Despite (with the exception of the fantastic opening battle) the graphics only being acceptable, and the area's being tiny, and frequent loading times, the game still manages to have pretty bad framerate issues.

It also wants me to read. Now, I am happy to read, I love reading. But I don't want to spend this much time reading when I should be playing. Braid got away with having a large proportion of it's story told in text, because it did it well. It was quick, short, and didn't get in the way of the game, it enhanced it. Lost Odyssey throws a huge amount of text at you, and it just feels like they couldn't come up with a decent way of combining the narrative and the gameplay.

Also, "oh no, I have lost my memory" is not a plot device that you can get away if you are going to be that heavy handed with it.

The main characters are pretty one dimensional. Maybe that's not fair, but I certainly don't have any emotional attachment to any of the characters.

Without veering into spoiler territory, one of the main plot points is that the protagonist is an "Immortal". This means that no matter what, he cannot die.

Except he can die...if his health metre reaches zero in a battle. This disconnect between the 'gameplay' and the narrative is typical of not just Lost Odyssey, but the JRPG genre as a whole.

What I am getting at here is that Lost Odyssey probably ticks all of the boxes that it would require to be classified as a decent JRPG. The music is OK (although they could have done something other than the Final Fantasy Fanfare mixed up a bit for the battle victory theme) it has cut scenes in it, the characters all fit somewhere within the JRPG archetypes, as does the society, architecture, environment and fashion, and it relies on the same bullshit crutches that every JRPG in recent years has.

Now, I look at my long shopping list of complaints, and try to think of a JRPG I like. No, love.

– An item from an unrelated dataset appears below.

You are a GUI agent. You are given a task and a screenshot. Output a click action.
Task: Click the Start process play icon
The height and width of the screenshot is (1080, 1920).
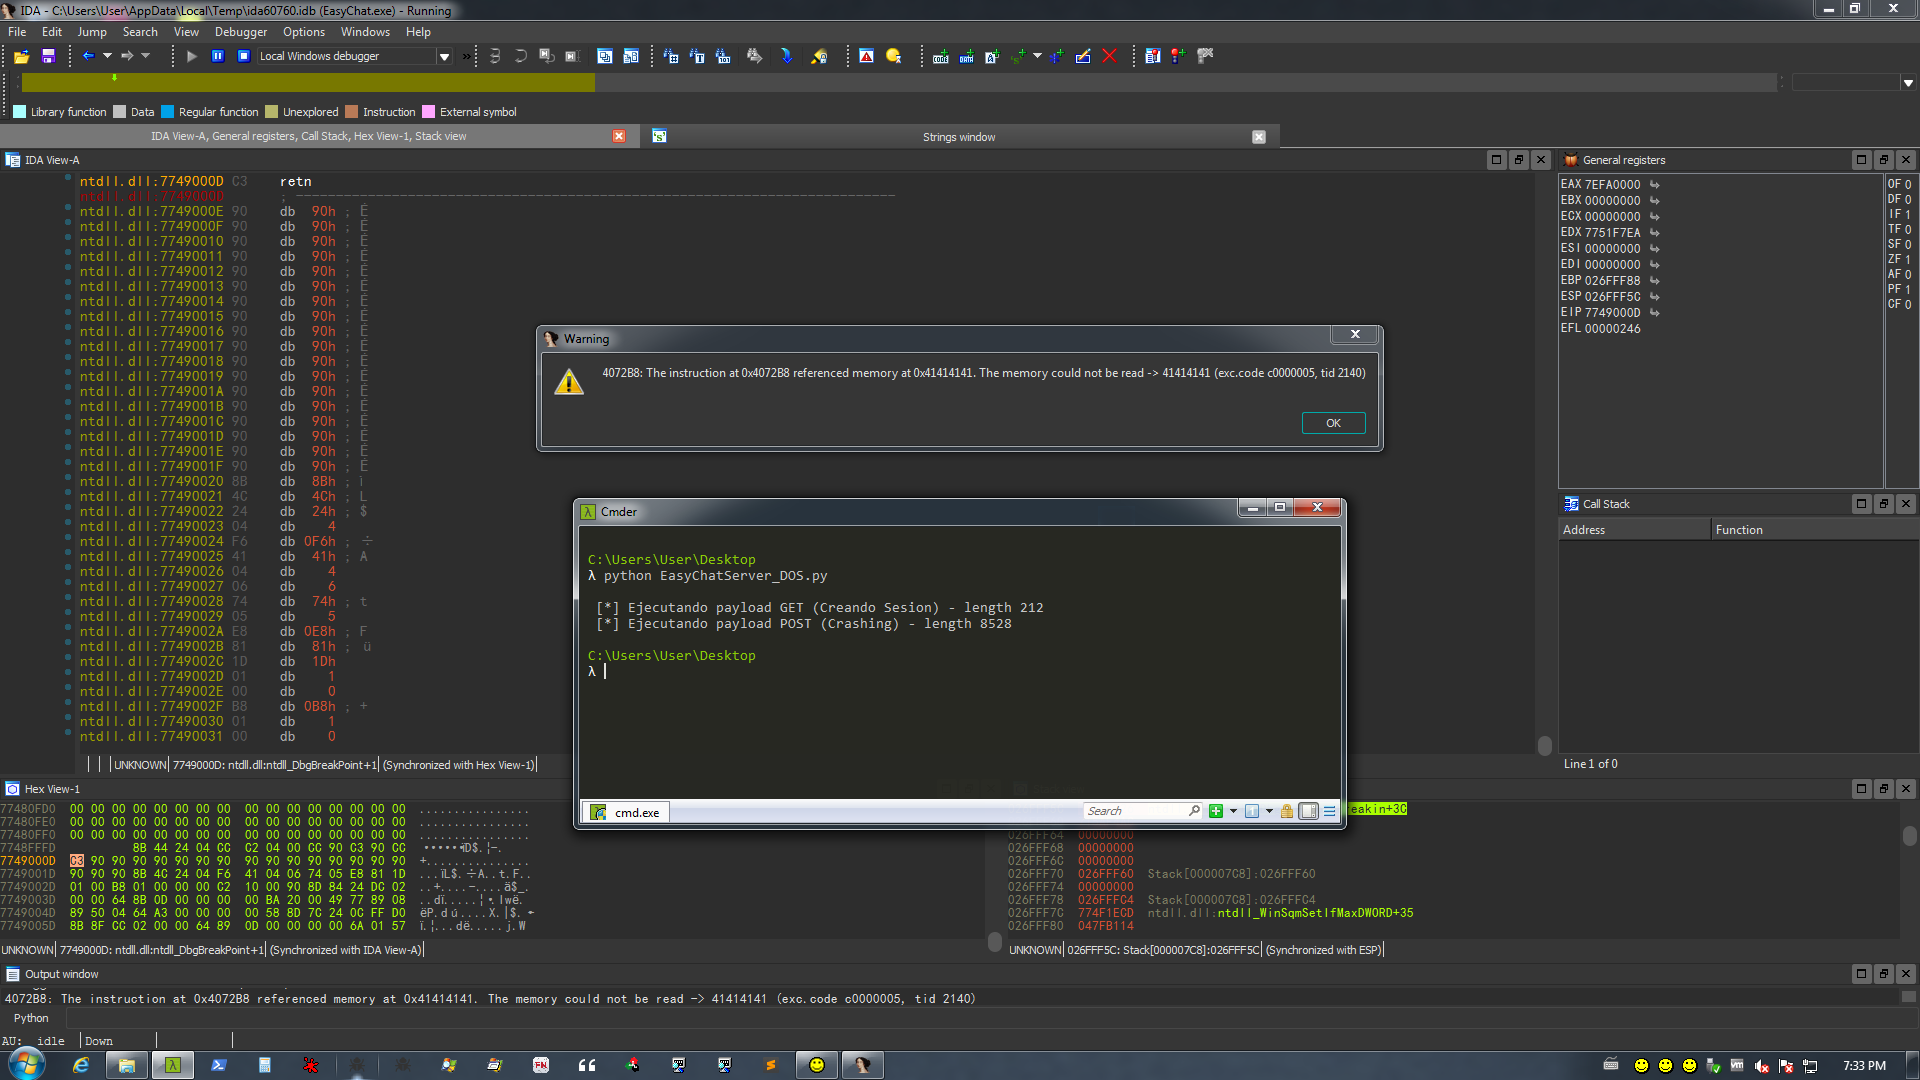pos(191,57)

I have to go back pretty far.

Let's say, back to Chrono Trigger.

Chrono Trigger has the following qualities:
Basically no load times,
Consistent overworld/battle scene,
Charming animation,
Few cut scenes (and all done with in game assets, from in game perspective),
Little redundant or repetitive dialogue,
No random encounters,
Little/no grinding needed
Great overworld,
All party members visible,
No framerate issues,
Characters I connected with
The plot and the gameplay were really well intertwined.

Now, I don't know if that's a fair comparison to make, and probably more than likely I am either looking back with a heavy twang of nostalgia, or at least I was a dumb kid when I first played it, and put up with all of its flaws.

But in my gut, it just feels plain wrong that we have moved so far backwards. With all the money, and all the hardware we have today, how can a game attempting the same thing do such a worse job of it.

It's not just Chrono Trigger either. A bunch of games from that era too. Earthbound, Final Fantasy III and to a lesser degree Pokémon are all good JRPGs and highly playable games.

Tell me, am I right here? Are new games broken and has the world gone shit?

Lost Odyssey has almost certainly got some good ideas in it, but they are lost in the bad design and blind following of the trend. I've not even completed the first disc of Lost Odyssey, but I am not hugely compelled to carry on. Why should I give my time to a game that shows me such little respect.

There is no reason that JRPGs should be excused of their failings just because they "come with the territory". I would love to see a wave of new, progressive, games, which push the genre forwards, instead of pandering to the audience.

Gamers are probably as much to blame as developers. We should demand more from our games, and more from our developers. If Lost Odyssey is the best the genre has to offer, then the genre is stale stale stale stale stale.

And yes, I have played TWEWY and that is exactly the type of progressive game I am talking about. Hats off S-E. Now lets continue to push things forward.